■ What is needed
An exact copy of the records below is required, and it must contain no pictures.

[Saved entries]
==============================

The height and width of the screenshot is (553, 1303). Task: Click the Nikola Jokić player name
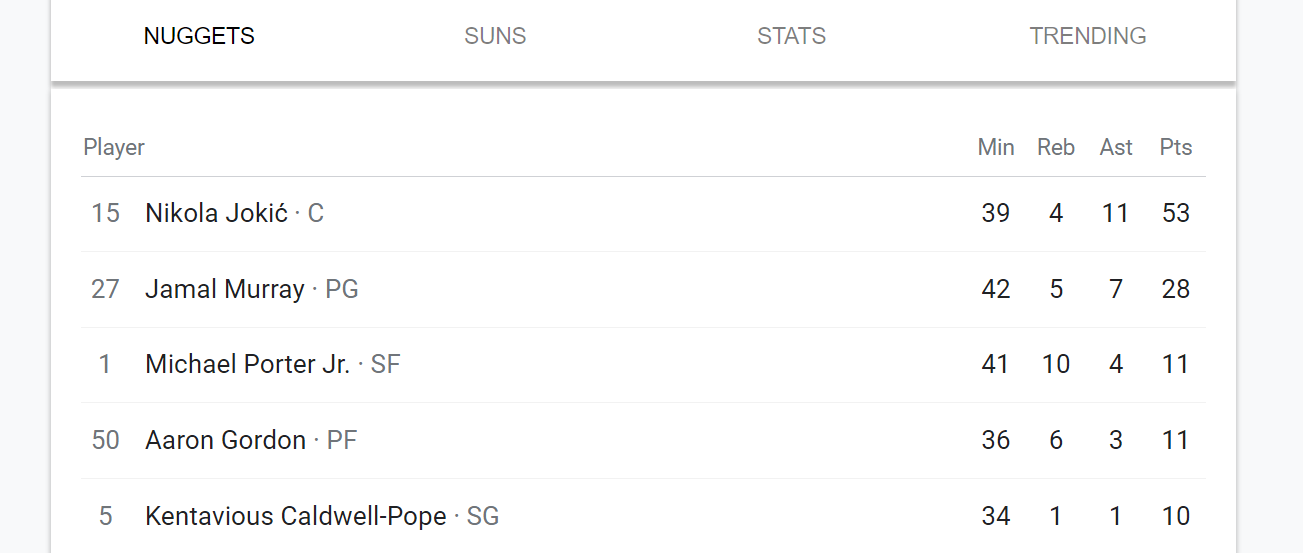216,213
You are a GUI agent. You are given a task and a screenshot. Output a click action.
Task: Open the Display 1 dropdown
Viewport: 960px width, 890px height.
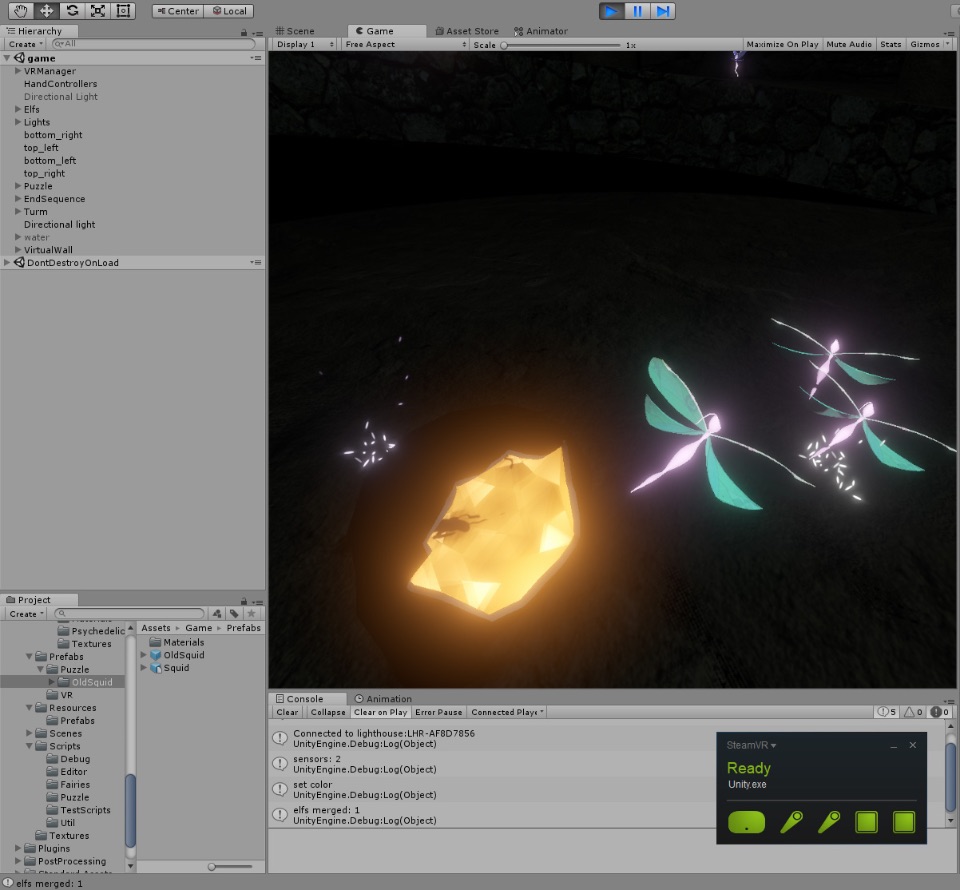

==============================

■ Result
The height and width of the screenshot is (553, 1303). Task: Click the Nikola Jokić player name
216,213
You are a GUI agent. You are given a task and a screenshot. Output a click action.
Task: Open the Display 1 dropdown
Viewport: 960px width, 890px height.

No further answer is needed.